This thesis investigates several learning issues in swarm systems under a case study--the stick pulling experiment. This is a strictly collaborative problem where collaboration between non-communicating robots is required to complete the task. We base our experiments on a probabilistic model which is faithful in simulating experiments with real robots. We extend the systematic search with early stopping and get the optimal performances of fully heterogeneous teams consisting of 2-6 robots.
By integrating learning ability into individual robots, the whole team can adapt according to environmental changes and can maintain a near-optimal performance. We test several learning algorithms, including adaptive line search and Q-learning. We find, for this case study, that learning algorithms which directly search for optimal parameters work much better than those based on reward estimation.

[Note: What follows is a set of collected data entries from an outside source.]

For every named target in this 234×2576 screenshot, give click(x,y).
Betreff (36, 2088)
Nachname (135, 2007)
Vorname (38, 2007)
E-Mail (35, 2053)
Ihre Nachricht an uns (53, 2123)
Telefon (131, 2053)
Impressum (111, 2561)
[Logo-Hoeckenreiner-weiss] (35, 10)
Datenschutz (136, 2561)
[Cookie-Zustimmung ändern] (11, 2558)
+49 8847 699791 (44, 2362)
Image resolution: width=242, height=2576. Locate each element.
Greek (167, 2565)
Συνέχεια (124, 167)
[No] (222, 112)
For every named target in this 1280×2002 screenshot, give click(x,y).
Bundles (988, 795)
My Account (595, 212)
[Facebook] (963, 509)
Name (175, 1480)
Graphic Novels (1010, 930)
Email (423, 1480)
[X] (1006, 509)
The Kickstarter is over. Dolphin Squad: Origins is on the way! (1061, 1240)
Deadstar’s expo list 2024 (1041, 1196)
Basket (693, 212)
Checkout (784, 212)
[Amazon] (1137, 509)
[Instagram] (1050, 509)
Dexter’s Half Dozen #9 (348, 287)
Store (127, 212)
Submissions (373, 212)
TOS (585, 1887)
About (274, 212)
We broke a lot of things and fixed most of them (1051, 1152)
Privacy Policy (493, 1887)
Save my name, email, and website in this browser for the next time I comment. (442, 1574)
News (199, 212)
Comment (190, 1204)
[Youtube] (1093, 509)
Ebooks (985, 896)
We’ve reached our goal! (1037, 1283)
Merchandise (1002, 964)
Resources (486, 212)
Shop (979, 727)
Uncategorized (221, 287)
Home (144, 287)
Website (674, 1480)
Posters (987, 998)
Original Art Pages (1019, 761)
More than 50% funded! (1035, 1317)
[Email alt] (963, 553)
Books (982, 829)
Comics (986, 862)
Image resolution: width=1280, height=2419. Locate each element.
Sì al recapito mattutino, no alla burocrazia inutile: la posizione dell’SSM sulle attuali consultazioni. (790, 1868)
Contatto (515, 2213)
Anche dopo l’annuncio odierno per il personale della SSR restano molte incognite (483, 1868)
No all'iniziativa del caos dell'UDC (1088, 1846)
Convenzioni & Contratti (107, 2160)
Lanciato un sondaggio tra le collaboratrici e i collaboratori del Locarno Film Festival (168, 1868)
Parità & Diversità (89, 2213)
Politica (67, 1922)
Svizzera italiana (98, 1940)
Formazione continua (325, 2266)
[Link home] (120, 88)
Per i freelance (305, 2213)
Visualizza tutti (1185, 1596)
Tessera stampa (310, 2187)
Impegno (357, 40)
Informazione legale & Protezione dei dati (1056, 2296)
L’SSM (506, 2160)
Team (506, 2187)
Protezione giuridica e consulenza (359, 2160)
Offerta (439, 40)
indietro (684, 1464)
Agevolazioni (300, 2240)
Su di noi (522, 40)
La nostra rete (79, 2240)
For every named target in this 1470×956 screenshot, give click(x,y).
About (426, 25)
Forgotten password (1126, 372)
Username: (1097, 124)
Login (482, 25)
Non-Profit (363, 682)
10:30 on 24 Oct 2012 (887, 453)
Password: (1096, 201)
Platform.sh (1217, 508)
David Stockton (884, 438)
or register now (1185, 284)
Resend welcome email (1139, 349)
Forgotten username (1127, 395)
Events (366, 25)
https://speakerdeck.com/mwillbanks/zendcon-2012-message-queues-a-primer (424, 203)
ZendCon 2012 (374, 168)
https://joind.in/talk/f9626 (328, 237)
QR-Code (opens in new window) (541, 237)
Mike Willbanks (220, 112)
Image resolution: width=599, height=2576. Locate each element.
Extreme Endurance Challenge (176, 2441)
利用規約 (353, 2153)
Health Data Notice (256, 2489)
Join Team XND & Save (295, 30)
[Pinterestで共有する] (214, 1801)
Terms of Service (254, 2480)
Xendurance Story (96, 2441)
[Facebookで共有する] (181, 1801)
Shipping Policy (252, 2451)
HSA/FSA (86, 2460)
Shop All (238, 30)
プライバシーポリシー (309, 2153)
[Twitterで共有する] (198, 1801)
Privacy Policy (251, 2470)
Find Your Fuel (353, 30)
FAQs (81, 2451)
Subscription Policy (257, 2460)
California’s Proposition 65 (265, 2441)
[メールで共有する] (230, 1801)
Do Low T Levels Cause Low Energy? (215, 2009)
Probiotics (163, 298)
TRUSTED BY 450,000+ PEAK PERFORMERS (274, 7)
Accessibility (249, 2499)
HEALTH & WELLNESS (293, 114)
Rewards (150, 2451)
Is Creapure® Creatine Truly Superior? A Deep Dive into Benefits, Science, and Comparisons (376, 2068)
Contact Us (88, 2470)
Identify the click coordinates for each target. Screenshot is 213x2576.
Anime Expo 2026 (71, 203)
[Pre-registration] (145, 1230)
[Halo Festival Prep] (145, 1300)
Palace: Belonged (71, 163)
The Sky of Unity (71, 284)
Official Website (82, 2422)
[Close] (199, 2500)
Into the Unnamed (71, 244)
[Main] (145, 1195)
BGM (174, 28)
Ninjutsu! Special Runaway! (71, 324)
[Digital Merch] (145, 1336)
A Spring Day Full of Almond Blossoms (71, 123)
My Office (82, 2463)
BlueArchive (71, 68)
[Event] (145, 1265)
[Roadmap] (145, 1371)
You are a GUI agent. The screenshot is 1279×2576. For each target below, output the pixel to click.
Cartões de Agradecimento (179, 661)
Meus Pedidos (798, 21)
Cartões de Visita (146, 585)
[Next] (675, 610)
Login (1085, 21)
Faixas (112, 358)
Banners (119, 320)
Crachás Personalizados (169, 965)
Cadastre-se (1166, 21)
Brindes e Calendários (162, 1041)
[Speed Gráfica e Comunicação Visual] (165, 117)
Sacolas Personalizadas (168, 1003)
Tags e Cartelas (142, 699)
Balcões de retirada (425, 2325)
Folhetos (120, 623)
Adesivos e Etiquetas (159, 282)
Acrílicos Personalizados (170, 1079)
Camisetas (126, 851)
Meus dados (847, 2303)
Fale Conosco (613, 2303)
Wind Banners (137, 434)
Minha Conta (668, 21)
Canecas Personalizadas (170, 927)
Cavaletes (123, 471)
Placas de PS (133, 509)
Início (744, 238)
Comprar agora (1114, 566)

Compared with the optimal performance obtained from the systematic search, the learned performance is a bit lower on average. We discuss several issues that may hinder learning from finding the optimal parameters, such as different reinforcement, noise, and adaptability. Our experiments show that, though learning cannot lead to optimal performance, it does enhance adaptability and stability of the whole team. As an untested hypothesis, we conjecture that any learning model can only achieve a trade-off between optimality and adaptability.
Though the team is initially homogeneous, specialization is observed after learning. Our results show that policies allowing specialization achieve in general similar or better performances than policies forcing homogeneity. We develop ad hoc methods to measure the specialization, and find that a measure of specialization is sub-linear to the number of robots.